Although immune checkpoint inhibitors targeting the cytotoxic T-lymphocyte–associated antigen 4 (CTLA-4) and PD-1 signaling pathways induce long-lasting tumor responses in patients with melanoma, responses to these agents are often heterogeneous and not durable. The clinical and patient characteristics influencing response to immune checkpoint inhibitors are not well understood. The importance of the gut microbiome in the development and function of the immune system is well-known, and several studies have demonstrated the impact of the gut microbiome on anti-tumor immune responses. Furthermore, in preclinical models the gut microbiome has been shown to modulate responses to immune checkpoint inhibitors.
To better understand the role of microbiome in response to immune checkpoint blockade, a prospective study examined the composition of the oral and gut microbiome in 112 patients with advanced melanoma before and after treatment with PD-1 inhibitors. While there were no major differences in the oral microbiome among responders and nonresponders, patients who responded to anti–PD-1 therapy had significant differences in their gut microbiomes compared to patients who did not respond. Responders had significantly higher alpha diversity (P<.01) and greater abundance of bacteria in the Ruminococcaceae family, including Faecalibacterium (P<.01), than patients who did not respond. Patients with high microbiome diversity had improved progression-free survival (PFS) compared to patients with intermediate diversity (P = .02) or low diversity (P = .04). Likewise, abundance of Faecalibacterium was associated with prolonged PFS (P = .03), while abundance of Bacteroidales, found predominantly in the gut microbiome of nonresponders, was associated with shortened PFS (P = .05).
Functional genomic profiling of the gut microbiome in responders versus nonresponders revealed an enrichment of anabolic pathways influencing host immunity in patients responding to PD-1 inhibitors. Systemic and antitumor immune responses were also enhanced in these patients. These findings were confirmed with fecal microbiome transplant to germ-free mice. Mice receiving fecal transplant from responders had significantly reduced tumor growth compared to mice receiving transplant from nonresponders (P = .04).

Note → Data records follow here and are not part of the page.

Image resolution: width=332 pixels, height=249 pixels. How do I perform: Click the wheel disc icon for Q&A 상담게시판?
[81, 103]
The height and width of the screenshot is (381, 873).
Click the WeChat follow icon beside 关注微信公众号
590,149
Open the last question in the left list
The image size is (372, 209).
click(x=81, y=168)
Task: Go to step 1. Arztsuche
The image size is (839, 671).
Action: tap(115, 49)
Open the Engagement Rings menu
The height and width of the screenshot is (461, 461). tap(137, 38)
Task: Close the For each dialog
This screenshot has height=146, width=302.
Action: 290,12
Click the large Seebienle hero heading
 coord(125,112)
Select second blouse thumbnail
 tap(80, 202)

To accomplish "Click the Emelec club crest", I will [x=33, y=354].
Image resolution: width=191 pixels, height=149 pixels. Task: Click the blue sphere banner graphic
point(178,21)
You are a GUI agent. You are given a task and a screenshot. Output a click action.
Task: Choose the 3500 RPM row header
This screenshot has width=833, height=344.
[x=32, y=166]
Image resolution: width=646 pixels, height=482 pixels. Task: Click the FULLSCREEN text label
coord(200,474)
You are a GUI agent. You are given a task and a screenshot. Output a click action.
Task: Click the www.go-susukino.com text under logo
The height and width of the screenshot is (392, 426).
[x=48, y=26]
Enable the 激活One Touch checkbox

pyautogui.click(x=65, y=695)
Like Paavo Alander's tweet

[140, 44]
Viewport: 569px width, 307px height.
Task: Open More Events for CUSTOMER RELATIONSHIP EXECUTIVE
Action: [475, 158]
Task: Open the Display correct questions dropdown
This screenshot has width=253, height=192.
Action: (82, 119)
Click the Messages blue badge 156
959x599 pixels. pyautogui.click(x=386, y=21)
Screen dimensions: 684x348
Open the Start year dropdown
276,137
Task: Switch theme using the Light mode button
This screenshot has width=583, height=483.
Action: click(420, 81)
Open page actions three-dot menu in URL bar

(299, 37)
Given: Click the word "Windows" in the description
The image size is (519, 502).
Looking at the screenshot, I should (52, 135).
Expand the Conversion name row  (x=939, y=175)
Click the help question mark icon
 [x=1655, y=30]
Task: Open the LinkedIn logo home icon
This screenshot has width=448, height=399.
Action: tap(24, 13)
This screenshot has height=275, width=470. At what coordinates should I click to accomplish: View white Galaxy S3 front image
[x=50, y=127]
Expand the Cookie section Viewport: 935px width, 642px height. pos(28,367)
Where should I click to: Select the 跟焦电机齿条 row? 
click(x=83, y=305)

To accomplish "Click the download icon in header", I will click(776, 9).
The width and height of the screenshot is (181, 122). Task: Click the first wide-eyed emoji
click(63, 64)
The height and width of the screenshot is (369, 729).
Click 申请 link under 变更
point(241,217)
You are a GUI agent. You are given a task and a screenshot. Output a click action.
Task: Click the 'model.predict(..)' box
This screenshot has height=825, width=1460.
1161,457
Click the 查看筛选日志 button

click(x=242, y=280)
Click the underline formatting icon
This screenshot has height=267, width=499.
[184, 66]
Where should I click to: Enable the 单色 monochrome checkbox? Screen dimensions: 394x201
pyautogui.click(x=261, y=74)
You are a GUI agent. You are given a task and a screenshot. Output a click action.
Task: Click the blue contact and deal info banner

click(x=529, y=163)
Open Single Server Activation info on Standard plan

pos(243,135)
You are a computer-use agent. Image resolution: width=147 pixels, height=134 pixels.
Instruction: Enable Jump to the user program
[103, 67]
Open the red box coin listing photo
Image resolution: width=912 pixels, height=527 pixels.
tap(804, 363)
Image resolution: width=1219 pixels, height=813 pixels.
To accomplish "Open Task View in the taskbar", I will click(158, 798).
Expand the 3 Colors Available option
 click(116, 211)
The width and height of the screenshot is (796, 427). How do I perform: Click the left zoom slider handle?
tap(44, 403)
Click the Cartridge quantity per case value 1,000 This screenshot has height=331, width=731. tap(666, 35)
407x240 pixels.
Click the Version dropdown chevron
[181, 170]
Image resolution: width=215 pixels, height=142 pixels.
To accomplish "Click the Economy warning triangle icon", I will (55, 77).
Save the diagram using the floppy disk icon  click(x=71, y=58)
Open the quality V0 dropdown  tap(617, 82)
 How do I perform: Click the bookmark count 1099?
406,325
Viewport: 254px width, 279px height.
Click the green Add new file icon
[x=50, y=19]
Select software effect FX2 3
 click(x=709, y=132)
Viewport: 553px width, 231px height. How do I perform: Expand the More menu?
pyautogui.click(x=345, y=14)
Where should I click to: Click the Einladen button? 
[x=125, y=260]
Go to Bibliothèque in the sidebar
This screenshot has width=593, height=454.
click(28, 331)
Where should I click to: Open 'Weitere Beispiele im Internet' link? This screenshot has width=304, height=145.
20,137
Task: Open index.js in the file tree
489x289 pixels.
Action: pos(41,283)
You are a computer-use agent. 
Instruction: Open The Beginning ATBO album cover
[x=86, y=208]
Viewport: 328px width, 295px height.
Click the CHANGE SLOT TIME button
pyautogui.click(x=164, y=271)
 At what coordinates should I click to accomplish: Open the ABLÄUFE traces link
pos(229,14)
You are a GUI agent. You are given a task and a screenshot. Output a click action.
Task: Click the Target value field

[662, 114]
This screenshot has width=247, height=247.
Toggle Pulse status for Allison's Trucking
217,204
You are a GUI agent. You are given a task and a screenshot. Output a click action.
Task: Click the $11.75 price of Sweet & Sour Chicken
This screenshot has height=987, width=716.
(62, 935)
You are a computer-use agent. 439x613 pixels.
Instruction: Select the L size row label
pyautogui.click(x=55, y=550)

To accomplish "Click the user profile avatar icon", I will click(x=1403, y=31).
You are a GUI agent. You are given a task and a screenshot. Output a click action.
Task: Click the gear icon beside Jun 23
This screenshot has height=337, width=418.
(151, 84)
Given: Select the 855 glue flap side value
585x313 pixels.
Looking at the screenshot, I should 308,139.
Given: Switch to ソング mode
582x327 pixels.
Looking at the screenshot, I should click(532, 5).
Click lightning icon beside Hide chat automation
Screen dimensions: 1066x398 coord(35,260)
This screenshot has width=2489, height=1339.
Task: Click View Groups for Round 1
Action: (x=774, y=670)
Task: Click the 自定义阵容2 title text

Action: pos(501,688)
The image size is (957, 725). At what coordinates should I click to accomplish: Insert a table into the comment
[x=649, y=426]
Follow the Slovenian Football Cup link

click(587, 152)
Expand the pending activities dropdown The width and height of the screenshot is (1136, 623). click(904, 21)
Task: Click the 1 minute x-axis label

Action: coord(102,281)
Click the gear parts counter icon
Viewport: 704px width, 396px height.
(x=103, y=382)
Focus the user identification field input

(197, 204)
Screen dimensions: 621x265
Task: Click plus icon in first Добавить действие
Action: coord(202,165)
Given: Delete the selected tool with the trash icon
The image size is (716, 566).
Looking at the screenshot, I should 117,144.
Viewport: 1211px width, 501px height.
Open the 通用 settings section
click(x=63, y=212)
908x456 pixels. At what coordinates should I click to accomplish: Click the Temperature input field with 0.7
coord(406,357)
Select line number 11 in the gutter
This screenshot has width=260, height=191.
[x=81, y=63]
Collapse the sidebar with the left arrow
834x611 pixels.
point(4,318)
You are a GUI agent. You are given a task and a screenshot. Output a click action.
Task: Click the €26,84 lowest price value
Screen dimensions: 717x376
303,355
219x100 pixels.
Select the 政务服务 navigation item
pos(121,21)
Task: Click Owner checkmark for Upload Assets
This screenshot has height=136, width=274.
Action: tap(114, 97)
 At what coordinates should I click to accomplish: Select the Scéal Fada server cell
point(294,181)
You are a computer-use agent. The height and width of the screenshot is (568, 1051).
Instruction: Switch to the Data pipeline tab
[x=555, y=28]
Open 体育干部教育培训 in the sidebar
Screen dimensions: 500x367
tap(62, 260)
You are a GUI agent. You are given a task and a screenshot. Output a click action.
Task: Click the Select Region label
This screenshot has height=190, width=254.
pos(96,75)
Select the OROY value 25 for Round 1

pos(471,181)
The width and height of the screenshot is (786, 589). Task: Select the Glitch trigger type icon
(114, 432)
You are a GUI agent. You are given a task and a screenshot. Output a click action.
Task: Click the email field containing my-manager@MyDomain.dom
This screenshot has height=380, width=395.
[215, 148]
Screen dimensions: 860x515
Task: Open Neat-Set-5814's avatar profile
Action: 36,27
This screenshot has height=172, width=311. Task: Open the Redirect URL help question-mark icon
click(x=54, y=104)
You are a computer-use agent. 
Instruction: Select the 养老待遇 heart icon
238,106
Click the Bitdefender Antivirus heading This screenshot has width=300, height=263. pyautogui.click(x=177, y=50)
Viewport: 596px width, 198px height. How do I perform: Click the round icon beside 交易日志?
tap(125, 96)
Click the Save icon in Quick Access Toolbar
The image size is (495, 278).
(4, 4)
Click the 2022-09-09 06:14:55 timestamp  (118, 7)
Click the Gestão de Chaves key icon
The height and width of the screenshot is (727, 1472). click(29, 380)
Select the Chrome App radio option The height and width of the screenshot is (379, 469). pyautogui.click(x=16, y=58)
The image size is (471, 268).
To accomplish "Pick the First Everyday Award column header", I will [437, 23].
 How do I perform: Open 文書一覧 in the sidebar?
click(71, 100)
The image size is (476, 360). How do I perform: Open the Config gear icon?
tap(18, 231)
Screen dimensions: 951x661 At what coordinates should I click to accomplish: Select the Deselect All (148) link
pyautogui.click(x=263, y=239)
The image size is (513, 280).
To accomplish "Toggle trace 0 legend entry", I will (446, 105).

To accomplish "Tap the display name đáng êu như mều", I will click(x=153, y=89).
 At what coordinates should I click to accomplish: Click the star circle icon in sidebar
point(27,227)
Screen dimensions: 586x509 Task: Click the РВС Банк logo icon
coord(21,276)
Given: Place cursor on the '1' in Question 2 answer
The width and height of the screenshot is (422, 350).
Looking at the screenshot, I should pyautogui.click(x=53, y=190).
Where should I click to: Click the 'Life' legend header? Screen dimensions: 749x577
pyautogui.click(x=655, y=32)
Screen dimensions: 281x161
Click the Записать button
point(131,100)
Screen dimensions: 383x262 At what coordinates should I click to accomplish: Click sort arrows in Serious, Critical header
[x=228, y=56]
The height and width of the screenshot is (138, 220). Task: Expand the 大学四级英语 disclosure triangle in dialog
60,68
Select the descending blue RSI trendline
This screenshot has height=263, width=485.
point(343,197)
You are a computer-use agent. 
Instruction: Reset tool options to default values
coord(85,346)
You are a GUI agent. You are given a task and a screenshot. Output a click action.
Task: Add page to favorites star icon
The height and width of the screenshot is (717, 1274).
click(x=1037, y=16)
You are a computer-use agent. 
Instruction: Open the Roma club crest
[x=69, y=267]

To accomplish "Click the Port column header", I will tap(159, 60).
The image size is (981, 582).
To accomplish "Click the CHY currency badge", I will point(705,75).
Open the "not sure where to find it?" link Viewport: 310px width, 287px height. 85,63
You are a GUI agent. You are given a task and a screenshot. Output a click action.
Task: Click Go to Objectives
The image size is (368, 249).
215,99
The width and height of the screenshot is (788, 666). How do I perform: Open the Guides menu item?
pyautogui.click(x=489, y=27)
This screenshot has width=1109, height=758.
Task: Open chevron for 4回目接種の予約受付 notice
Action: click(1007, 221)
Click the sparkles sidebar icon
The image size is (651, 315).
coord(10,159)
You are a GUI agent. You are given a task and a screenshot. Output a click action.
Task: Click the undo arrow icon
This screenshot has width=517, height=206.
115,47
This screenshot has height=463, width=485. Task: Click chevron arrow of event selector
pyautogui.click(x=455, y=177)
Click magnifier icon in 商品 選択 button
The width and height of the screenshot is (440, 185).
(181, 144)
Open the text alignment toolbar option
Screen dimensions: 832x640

The authors concluded that these results support a role for the gut microbiome in modulating responses to PD-1 inhibitors in patients with melanoma, and identified a “favorable” microbiome as containing high diversity and abundance of Ruminococcaceae/Faecalibacterium. Strategies aimed at modulating the gut microbiome of patients receiving PD-1 inhibitors should be investigated in clinical trials.